_Task to carry out_
Copy each line of the data below, character for character.

_Material for the task_

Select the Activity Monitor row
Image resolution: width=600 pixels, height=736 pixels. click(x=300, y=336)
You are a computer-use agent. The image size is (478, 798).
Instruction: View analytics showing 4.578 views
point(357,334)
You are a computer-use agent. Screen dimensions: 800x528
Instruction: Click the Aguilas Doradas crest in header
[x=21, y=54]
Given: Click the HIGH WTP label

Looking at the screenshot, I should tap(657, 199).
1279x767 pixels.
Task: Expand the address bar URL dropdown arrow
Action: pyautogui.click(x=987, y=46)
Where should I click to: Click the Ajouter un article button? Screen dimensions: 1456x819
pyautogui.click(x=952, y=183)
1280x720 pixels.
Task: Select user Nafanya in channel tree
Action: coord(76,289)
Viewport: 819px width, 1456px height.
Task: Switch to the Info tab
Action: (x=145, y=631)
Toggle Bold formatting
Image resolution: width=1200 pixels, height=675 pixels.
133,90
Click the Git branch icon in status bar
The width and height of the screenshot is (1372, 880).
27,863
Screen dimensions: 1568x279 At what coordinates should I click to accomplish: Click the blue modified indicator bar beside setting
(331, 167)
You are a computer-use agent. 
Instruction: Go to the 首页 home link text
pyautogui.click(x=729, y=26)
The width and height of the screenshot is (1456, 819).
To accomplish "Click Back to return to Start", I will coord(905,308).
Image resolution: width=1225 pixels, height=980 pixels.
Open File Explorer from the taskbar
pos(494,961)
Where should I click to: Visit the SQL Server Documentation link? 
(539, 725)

_Task output_
Select the Activity Monitor row
Image resolution: width=600 pixels, height=736 pixels. click(x=300, y=336)
You are a computer-use agent. The image size is (478, 798).
Instruction: View analytics showing 4.578 views
point(357,334)
You are a computer-use agent. Screen dimensions: 800x528
Instruction: Click the Aguilas Doradas crest in header
[x=21, y=54]
Given: Click the HIGH WTP label

Looking at the screenshot, I should tap(657, 199).
1279x767 pixels.
Task: Expand the address bar URL dropdown arrow
Action: pyautogui.click(x=987, y=46)
Where should I click to: Click the Ajouter un article button? Screen dimensions: 1456x819
pyautogui.click(x=952, y=183)
1280x720 pixels.
Task: Select user Nafanya in channel tree
Action: coord(76,289)
Viewport: 819px width, 1456px height.
Task: Switch to the Info tab
Action: (x=145, y=631)
Toggle Bold formatting
Image resolution: width=1200 pixels, height=675 pixels.
133,90
Click the Git branch icon in status bar
The width and height of the screenshot is (1372, 880).
27,863
Screen dimensions: 1568x279 At what coordinates should I click to accomplish: Click the blue modified indicator bar beside setting
(331, 167)
You are a computer-use agent. 
Instruction: Go to the 首页 home link text
pyautogui.click(x=729, y=26)
The width and height of the screenshot is (1456, 819).
To accomplish "Click Back to return to Start", I will coord(905,308).
Image resolution: width=1225 pixels, height=980 pixels.
Open File Explorer from the taskbar
pos(494,961)
Where should I click to: Visit the SQL Server Documentation link? 
(539, 725)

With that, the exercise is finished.